At the ANU Drill Hall Gallery in Canberra there is an exhibition of carpets created in Afghanistan and its neighbouring countries over the last 40 years. The distinctive feature of these rugs is the inclusion of rockets, tanks, bombs, Hummers and lots of other armaments of war. I do not cry often in galleries but I came close in this exhibition. The tragedy and trauma of 40 years of invasion and occupation by large nations is visually woven into the traditional art form of rug making. The violence and brutality of war machinery pictured through the finely worked carpets I found confronting.
There is a gorgeous exhibition of artifacts of migrants to Australia at the Museum of Australian Democracy currently. The exhibition brings together stories, pictures, art works, photographs and other materials to tell fascinating stories of courage, bravery, loyalty and love woven through the migrant experience.
The stories are illuminated via belts, suitcases, glass artworks and lots of other treasures. One display has a roll of very large pictures of several generations in a refugee families. This exhibition has a focus on Jewish refugees whose stories have the added power of the intensity of their experience post World War Two.
Andrew Tenison created a striking set of black and white photos that respond to a WW2 negative he had found. The photographs are quite personal in the start black and white recreations that have a distinctively 40s vibe about the.
Each year the Casula Powerhouse hold an exhibition of works that are named as finalists in the Paramor Prize.
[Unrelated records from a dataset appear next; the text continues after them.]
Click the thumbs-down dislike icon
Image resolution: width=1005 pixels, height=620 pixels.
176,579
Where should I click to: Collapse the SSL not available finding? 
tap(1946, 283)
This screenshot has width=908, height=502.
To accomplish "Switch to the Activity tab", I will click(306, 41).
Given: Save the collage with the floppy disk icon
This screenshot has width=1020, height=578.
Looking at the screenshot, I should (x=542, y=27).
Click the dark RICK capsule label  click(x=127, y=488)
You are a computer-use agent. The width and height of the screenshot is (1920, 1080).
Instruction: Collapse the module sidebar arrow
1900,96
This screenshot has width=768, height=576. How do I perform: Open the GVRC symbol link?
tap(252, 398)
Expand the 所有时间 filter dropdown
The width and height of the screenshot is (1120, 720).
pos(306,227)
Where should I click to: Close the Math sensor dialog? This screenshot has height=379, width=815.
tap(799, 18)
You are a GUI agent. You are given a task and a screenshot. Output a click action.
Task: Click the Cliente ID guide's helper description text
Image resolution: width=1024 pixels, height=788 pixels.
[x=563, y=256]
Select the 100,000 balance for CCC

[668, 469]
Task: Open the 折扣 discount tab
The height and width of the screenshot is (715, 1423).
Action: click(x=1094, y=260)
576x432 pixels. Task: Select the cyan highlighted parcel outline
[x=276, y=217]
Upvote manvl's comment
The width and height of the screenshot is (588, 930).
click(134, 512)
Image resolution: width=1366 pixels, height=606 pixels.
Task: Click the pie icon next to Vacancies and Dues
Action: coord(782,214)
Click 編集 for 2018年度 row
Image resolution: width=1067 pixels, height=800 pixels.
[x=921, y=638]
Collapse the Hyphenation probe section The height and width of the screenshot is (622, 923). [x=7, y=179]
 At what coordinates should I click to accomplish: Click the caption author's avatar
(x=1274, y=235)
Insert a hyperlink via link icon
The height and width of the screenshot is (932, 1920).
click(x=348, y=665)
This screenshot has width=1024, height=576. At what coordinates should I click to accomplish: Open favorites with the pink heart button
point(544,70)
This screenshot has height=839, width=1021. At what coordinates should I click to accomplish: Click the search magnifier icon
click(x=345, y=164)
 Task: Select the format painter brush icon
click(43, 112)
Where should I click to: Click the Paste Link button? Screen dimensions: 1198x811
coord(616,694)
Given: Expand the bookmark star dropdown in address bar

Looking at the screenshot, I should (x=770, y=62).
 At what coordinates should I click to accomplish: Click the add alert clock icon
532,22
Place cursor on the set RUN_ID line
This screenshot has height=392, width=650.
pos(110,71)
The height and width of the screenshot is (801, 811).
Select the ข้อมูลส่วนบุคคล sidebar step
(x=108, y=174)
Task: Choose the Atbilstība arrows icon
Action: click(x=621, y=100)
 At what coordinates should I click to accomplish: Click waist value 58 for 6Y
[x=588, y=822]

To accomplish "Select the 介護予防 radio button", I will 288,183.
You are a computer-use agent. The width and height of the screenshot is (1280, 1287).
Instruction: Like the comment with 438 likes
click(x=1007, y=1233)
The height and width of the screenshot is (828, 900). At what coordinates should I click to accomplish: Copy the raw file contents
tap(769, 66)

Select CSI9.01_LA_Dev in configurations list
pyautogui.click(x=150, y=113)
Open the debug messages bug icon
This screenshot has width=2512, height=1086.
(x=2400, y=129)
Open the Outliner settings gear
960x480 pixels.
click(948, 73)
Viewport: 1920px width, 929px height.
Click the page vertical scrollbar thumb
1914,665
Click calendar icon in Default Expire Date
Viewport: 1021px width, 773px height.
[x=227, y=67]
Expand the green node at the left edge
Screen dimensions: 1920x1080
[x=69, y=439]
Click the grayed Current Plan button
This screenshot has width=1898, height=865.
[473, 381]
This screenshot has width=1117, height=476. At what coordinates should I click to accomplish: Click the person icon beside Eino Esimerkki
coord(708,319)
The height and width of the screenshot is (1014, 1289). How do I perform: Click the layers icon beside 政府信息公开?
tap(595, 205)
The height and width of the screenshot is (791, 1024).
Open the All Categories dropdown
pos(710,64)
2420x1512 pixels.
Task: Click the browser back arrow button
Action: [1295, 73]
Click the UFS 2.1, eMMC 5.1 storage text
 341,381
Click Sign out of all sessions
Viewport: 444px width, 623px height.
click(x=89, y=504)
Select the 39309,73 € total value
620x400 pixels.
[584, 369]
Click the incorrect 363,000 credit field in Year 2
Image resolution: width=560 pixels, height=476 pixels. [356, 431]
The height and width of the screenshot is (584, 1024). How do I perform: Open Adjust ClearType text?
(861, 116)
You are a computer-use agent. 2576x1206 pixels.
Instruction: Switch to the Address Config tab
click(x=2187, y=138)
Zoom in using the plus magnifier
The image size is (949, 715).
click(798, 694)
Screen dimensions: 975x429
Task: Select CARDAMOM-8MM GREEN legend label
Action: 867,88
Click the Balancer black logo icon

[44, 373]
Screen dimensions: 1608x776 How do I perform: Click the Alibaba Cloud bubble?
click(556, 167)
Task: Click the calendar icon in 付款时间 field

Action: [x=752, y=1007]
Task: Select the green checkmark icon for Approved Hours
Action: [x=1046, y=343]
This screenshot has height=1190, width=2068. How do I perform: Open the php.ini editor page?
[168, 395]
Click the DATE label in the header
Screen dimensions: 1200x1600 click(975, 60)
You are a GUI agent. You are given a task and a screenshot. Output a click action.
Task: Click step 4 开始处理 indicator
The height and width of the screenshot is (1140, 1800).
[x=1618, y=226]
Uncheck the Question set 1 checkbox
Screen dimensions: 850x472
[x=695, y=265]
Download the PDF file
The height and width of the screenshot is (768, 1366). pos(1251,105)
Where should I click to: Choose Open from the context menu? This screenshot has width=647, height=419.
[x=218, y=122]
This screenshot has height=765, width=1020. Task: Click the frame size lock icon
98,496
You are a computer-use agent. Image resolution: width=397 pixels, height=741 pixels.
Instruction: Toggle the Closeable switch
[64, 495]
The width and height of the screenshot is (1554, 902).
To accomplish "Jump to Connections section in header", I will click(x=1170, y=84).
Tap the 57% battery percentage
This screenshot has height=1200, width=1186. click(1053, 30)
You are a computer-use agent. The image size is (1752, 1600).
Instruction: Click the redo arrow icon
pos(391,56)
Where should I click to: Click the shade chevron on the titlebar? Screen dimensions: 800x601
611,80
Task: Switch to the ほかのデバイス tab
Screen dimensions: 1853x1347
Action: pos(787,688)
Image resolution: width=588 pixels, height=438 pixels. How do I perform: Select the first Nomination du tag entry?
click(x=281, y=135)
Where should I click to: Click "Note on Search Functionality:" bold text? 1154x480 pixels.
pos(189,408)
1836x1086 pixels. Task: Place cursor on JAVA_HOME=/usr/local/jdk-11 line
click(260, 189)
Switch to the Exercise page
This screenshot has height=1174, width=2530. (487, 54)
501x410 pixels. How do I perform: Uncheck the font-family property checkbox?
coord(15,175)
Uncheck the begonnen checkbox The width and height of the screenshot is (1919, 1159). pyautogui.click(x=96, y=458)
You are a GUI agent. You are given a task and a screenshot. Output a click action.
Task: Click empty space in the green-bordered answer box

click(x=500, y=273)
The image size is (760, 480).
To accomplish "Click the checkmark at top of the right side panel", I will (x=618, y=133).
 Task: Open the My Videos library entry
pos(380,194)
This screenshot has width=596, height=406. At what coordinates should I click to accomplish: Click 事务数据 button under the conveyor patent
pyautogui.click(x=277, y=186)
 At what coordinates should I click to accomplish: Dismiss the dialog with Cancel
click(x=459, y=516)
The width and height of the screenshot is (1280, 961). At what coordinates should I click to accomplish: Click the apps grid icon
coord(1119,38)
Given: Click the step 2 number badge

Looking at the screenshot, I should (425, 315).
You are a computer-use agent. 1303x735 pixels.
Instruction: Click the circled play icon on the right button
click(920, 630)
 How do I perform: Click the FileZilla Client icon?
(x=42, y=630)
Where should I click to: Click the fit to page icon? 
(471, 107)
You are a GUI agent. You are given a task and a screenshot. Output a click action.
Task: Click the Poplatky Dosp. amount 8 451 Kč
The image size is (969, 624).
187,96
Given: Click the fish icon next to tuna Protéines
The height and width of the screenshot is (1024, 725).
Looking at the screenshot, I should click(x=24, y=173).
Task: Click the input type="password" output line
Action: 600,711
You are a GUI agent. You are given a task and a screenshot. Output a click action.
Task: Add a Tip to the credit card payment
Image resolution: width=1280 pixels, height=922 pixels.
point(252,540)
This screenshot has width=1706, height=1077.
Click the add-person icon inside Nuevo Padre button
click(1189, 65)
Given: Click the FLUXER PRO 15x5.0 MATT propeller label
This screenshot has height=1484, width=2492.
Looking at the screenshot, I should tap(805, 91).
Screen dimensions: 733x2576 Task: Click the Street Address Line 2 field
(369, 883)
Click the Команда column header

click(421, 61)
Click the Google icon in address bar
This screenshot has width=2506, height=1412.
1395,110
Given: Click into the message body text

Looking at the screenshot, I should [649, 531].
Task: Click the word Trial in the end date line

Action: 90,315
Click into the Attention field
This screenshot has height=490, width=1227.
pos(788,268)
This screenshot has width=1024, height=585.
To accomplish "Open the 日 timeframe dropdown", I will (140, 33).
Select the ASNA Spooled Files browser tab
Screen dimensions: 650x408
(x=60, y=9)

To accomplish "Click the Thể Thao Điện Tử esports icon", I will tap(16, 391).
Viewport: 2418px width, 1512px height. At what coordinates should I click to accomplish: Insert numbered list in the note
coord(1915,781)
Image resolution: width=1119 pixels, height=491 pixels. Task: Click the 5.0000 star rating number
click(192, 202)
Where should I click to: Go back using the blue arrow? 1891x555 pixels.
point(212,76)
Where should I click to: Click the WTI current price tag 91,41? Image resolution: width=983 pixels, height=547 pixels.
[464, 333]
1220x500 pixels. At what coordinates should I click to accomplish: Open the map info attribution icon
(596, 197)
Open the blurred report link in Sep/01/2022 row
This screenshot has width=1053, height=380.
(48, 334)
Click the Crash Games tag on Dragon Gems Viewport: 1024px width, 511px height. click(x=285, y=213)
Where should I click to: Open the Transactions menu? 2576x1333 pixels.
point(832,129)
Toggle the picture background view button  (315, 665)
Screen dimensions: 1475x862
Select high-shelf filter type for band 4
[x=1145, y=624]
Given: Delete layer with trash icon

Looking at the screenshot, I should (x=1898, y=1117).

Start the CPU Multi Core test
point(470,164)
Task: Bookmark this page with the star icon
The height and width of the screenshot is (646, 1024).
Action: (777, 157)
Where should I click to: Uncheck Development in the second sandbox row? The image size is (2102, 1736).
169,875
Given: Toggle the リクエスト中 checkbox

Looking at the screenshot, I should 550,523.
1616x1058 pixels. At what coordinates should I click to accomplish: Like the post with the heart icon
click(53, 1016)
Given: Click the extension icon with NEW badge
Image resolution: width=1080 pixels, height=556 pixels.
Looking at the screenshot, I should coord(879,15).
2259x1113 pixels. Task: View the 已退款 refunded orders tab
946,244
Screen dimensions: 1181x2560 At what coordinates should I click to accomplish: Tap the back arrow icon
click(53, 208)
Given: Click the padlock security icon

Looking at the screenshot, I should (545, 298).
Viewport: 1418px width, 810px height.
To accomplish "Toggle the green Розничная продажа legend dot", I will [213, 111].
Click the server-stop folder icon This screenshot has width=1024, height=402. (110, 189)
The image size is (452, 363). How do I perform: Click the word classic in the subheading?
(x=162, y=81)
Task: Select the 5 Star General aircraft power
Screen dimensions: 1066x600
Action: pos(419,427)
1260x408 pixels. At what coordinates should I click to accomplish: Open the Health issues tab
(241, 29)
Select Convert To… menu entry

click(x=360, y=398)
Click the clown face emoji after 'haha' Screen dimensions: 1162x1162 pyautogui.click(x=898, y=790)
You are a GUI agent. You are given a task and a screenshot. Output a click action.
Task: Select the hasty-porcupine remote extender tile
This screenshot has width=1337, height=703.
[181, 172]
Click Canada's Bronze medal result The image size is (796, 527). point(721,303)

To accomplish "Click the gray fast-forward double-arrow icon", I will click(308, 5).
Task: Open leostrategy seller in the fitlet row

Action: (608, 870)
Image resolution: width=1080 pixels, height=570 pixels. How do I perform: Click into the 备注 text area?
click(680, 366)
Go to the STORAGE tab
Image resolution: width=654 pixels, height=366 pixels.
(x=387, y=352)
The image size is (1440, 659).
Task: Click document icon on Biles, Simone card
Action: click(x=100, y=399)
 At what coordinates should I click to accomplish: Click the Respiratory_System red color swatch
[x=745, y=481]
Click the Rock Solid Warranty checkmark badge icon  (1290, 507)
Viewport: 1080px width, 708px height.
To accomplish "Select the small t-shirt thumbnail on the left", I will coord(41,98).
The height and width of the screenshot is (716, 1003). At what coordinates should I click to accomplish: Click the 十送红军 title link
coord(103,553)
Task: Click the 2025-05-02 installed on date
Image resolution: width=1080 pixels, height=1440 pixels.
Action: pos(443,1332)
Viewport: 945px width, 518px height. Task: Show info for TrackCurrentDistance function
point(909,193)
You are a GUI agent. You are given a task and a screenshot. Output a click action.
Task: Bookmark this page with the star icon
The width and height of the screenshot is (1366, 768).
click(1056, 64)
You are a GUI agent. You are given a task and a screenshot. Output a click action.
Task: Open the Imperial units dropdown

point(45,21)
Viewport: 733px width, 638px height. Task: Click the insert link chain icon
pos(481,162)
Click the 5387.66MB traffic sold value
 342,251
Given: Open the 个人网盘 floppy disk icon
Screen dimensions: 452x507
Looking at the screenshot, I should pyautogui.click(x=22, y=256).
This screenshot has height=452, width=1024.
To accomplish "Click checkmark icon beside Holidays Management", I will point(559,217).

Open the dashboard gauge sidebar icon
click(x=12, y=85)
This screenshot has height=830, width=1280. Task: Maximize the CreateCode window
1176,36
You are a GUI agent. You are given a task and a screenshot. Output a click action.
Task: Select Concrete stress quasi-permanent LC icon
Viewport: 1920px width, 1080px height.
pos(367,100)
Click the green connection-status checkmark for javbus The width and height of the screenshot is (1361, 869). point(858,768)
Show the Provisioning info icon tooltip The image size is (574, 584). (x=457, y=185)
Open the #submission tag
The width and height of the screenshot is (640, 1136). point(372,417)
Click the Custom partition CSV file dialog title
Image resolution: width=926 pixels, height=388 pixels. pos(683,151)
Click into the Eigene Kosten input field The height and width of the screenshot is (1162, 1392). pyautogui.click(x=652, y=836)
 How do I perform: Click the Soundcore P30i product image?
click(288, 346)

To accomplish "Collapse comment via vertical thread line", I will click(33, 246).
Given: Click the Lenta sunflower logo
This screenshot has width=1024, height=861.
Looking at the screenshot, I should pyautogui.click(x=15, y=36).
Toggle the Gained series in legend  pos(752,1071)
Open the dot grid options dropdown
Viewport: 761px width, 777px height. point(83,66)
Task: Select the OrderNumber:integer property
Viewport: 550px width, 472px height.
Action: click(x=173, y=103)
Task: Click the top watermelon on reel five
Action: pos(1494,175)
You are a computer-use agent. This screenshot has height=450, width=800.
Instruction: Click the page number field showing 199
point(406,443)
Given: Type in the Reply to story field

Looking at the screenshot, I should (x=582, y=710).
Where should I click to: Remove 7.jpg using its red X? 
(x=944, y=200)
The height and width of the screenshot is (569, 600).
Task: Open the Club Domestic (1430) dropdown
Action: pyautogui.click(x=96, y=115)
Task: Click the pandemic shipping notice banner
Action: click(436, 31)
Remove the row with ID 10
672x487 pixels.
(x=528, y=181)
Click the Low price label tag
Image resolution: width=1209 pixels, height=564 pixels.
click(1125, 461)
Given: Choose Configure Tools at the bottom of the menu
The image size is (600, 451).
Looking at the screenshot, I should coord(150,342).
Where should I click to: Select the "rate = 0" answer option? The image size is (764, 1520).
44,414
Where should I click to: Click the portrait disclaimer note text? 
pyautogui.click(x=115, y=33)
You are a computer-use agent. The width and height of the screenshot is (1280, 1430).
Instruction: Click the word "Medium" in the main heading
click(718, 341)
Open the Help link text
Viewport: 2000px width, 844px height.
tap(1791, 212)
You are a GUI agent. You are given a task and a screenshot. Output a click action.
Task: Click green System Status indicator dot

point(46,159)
The prize isnamed in honour of a local artist and seems to focus on adventurous multi-modal art. I love it because of the novelty and the way it challenges my thinking. Art is delivered via screens and other electronic devices, it emerges from sculptural and multi media approaches and there is still a representation of wall based two dimensional creations and all of it seems to stimulate and engage.
I do not put movies on this blog but I have included several samples of the varied art styles to give a sense of the exhibition.
The National Gallery brought together a set of works in their Australian area to reflect the great gifts and varieties of artists who recorded aspects of the experience of World War One.
The blurb for this reads: This powerful exhibition addresses wartime propaganda, front-line experience and remembrance through paintings, drawings and prints by Official War Artists, combatants and women. It also features a special focus on the remarkable artist Will Dyson.
The works range from standard historical recording of historical events and people to extremely brutal representations of the violence of war.
The National Library of Australia runs great historical document exhibitions. The Band Plays On was an exhibition that showed the sheet music and ephemera connected with World War One popular songs. The famous and popular songs are on the walls in the music etc. An exhibition like this is uniquely able to give a sense of the sentiment at the time on issues such as nationalism.
The Australian War Memorial is a great collector, commissioner and exhibitor of art. Recently they have opened an exhibition that celebrates the contributions made by indigenous soldiers to Australia’s foreign wars. (The AWM is yet to acknowledge the war they waged domestically against the spreading Europeans taking their land.)
The exhibition is awash with marvelous art. There are paintings and woven material. There are abstract works, portraits, and war scenes. The history side is rich and personal with experiences and recollections woven between the historical narrative.
It is a marvelous exhibition and below I have included a few samples of the art works and the link to the web page below.
There is another element of the flood of commemoration of the Anzac myth in the upstairs gallery at the Australian Parliament. It is a collaborative display of commissioned prints. Each print takes a different perspective on the ANZAC experience. One looks like a ghostly pale reproduction of the roll of honour at the Australian War Memorial. Another picks up on the difficulty of communicating within the experience of war. The artist uses fragments of things which have a connection with Gallipoli and turn them into a code.
“The portfolio consists of 10 prints, one by each artist: Mike Parr (Aus), Fiona Jack (NZ), Megan Cope (Aus), Daniel Boyd (Aus), John Reynolds (NZ), Shane Cotton (NZ), Sangeeta Sandrasegar (Aus), Helen Johnson (Aus), Brett Graham (NZ), Sriwhana Spong (NZ).” (APH website link below)
The exhibition includes the print which is accompanied by a clear artist’s explanation of their take on the Gallipoli reflection. The project and the exhibition is from the Australian War Memorial. There are a sample of phone pics below to give a flavour of the exhibition. The link below is for the APH page for exhibitions.
I love it when artists bring to the fore elements of our world that we prefer to keep silent about. The US government created black sites in part of their over reaction to the attack on the twin towers and the Pentagon. Bits sneaked out and then were forgotten. Jess Higgins has portrayed the anonymous brutal nature by puting up on the wall large charcoal sketches that are indistinct enough to convey the de-personalised nature of the program.
The Queanbeyan Arts Centre hosted one of the many art exhibitions reflecting on events during the First World War. All the paintings are submitted by members of the very active Queanbeyan Arts Society. I have included some pictures and posters from the exhibition. The styles and contents are varied and engaging.